» MATERIAL PROVIDED:

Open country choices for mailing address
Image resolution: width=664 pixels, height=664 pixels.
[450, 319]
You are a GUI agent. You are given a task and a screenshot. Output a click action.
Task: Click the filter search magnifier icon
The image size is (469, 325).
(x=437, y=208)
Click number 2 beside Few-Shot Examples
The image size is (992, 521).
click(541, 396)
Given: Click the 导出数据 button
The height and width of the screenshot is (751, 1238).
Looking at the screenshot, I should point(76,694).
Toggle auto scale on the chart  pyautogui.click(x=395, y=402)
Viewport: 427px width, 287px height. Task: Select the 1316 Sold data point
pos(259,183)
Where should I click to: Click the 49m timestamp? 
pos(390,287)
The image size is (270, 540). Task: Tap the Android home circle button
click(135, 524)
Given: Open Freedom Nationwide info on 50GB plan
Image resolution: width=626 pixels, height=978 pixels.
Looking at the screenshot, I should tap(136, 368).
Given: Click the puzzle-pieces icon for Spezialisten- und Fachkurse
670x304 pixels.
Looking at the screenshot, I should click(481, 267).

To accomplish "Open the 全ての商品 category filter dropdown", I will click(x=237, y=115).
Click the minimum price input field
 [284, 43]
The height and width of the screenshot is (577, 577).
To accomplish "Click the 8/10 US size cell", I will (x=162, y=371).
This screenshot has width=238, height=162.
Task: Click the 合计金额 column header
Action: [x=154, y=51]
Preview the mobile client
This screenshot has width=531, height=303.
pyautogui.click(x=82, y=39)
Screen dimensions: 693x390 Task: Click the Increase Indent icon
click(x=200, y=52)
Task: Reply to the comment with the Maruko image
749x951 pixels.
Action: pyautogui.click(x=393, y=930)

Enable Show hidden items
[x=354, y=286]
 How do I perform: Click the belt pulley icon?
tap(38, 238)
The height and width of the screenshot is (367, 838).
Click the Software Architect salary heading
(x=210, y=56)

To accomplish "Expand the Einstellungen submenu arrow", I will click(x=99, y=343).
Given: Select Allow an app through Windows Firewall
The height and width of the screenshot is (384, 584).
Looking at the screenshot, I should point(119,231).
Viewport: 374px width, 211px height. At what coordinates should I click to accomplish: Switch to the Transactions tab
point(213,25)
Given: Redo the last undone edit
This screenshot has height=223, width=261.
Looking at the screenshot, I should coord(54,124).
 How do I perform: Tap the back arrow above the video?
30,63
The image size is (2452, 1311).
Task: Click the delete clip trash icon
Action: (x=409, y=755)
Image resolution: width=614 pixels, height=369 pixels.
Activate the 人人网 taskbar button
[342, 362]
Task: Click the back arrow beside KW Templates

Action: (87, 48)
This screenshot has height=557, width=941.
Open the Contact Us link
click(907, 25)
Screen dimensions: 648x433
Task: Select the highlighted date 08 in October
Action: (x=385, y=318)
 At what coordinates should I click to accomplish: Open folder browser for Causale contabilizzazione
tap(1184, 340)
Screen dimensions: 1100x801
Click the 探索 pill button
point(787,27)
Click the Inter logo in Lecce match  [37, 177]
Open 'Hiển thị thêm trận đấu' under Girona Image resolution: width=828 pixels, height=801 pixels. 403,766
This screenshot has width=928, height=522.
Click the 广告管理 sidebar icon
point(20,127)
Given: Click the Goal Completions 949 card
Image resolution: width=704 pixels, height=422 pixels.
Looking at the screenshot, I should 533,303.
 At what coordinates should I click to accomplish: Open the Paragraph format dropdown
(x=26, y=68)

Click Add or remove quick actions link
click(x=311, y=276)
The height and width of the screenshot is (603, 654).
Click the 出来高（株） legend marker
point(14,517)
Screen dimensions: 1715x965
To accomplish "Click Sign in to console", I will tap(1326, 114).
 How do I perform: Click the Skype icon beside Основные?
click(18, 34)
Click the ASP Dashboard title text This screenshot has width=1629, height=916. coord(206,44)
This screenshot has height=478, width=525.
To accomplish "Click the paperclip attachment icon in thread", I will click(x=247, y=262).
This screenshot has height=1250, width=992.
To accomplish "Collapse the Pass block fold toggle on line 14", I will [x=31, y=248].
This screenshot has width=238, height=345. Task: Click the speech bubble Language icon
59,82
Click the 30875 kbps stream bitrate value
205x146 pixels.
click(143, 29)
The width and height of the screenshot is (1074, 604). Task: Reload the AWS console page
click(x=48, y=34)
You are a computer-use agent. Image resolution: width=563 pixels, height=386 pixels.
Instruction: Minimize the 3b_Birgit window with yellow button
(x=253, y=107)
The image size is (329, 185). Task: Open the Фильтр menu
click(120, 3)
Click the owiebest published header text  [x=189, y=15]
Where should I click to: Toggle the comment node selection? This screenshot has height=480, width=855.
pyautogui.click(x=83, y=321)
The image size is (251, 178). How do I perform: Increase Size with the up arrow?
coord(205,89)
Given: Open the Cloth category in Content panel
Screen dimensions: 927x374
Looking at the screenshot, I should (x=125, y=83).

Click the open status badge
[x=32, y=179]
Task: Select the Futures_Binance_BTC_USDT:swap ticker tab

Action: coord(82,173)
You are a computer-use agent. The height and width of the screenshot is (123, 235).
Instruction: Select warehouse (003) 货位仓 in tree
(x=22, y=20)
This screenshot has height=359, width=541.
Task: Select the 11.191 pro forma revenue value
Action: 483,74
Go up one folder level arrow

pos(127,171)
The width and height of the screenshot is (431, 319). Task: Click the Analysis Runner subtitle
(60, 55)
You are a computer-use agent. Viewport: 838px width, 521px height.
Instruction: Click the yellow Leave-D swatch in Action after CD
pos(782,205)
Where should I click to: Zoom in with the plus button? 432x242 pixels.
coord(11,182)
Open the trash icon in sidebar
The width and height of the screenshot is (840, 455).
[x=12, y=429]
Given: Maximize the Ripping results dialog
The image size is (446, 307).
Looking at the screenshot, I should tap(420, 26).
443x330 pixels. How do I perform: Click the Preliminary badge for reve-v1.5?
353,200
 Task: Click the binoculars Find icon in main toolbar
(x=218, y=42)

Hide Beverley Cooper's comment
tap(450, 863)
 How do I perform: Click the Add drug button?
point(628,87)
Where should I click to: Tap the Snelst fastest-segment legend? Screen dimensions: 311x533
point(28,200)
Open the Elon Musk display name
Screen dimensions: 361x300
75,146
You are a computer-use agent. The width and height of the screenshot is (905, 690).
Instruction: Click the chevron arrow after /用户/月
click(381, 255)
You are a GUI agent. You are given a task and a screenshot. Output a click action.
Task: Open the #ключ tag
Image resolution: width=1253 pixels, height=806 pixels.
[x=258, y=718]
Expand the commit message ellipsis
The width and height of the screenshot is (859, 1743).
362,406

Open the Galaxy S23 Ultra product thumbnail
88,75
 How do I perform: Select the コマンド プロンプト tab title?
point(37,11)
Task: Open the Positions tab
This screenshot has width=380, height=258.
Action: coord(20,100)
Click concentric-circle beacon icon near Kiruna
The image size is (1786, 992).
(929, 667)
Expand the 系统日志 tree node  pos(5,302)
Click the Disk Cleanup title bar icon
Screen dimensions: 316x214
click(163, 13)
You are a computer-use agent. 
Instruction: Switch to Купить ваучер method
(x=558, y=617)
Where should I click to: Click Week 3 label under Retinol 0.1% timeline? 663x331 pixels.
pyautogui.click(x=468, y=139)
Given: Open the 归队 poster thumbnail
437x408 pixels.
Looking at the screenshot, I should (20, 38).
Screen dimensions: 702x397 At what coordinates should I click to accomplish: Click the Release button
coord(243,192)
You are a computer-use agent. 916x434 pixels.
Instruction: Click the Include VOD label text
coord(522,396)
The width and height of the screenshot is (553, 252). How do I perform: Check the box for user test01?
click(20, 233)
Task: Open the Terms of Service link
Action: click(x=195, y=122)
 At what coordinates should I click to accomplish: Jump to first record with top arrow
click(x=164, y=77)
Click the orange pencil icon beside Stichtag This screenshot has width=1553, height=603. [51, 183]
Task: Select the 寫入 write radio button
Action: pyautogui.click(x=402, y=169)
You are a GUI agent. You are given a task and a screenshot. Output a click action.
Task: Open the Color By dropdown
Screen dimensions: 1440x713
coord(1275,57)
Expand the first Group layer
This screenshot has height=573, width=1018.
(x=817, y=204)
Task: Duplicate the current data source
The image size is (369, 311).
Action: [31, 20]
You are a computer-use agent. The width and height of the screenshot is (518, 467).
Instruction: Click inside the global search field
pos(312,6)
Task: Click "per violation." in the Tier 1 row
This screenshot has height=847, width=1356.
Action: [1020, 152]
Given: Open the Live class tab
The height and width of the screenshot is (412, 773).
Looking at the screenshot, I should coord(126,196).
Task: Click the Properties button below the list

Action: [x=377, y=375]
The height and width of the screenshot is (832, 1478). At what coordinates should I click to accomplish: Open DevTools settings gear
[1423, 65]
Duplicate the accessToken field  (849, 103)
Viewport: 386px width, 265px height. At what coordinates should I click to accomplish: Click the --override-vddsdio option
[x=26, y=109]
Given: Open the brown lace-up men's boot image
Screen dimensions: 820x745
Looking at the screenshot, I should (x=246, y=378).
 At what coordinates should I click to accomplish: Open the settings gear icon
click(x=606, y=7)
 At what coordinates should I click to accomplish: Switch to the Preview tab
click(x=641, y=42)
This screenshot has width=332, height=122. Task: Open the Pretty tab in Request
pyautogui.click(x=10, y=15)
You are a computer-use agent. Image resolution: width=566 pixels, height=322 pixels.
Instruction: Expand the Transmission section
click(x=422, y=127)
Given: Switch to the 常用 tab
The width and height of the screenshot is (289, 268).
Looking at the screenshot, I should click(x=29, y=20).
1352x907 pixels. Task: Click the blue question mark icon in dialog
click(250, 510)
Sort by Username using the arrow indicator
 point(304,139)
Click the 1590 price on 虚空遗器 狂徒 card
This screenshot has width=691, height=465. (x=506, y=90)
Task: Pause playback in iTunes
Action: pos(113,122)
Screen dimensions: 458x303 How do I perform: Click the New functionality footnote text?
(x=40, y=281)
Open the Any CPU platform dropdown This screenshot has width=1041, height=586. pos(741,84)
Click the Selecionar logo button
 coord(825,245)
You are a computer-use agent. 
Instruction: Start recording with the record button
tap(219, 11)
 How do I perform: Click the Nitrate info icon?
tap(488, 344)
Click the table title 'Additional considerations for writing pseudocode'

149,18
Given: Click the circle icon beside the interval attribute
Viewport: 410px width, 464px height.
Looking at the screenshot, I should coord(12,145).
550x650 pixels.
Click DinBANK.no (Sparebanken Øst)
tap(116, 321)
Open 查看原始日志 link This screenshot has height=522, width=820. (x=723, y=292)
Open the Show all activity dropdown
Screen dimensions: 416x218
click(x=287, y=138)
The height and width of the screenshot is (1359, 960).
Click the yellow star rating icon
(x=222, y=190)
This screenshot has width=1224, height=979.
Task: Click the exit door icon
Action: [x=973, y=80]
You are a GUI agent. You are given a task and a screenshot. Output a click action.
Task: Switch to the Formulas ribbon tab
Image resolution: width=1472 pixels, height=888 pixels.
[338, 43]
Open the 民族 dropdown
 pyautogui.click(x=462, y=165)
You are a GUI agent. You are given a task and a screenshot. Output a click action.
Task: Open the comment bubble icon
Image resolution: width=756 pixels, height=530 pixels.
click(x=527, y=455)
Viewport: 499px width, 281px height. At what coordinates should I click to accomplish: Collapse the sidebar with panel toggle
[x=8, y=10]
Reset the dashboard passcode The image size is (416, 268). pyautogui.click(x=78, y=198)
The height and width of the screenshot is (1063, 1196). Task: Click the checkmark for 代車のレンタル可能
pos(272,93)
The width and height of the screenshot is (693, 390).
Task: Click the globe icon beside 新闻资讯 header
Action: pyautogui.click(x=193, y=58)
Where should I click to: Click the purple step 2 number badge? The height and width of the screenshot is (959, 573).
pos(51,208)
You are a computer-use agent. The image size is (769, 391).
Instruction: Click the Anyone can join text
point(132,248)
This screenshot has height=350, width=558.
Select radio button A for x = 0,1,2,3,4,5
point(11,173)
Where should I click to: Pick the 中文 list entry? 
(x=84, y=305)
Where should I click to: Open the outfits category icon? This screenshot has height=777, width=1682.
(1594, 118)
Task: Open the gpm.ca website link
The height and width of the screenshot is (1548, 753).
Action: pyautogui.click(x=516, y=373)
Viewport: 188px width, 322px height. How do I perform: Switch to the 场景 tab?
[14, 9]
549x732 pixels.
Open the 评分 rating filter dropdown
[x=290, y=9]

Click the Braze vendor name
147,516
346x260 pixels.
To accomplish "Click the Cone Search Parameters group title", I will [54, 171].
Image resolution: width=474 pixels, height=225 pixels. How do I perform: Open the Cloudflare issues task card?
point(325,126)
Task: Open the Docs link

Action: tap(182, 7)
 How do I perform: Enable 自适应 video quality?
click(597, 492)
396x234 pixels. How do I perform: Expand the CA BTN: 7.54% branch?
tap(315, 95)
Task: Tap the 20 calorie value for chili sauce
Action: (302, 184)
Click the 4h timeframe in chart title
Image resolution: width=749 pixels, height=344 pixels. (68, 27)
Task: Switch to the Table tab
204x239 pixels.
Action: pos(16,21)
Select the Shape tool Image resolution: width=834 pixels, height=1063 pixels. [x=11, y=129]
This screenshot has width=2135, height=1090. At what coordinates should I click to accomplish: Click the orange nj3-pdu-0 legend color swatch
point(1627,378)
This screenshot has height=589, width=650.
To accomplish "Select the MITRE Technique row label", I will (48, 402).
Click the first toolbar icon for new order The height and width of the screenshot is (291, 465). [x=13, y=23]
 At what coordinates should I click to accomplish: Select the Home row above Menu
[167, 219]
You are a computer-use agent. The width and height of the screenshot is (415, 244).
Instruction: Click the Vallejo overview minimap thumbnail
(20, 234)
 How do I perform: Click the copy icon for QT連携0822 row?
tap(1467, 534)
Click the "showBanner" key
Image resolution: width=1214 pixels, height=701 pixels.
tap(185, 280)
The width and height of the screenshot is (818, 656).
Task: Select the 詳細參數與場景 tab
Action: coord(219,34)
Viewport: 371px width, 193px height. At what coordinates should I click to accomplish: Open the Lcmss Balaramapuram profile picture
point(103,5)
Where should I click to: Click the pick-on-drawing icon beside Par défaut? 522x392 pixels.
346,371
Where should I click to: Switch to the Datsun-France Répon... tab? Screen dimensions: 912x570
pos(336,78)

» WHAT YOU ARE ASKED TO DO: Pick out every line of the material above that contains the string "gear", matching case exactly, and copy each one.

» RESULT OF THE EXERCISE:
The height and width of the screenshot is (832, 1478). At what coordinates should I click to accomplish: Open DevTools settings gear
 At what coordinates should I click to accomplish: Open the settings gear icon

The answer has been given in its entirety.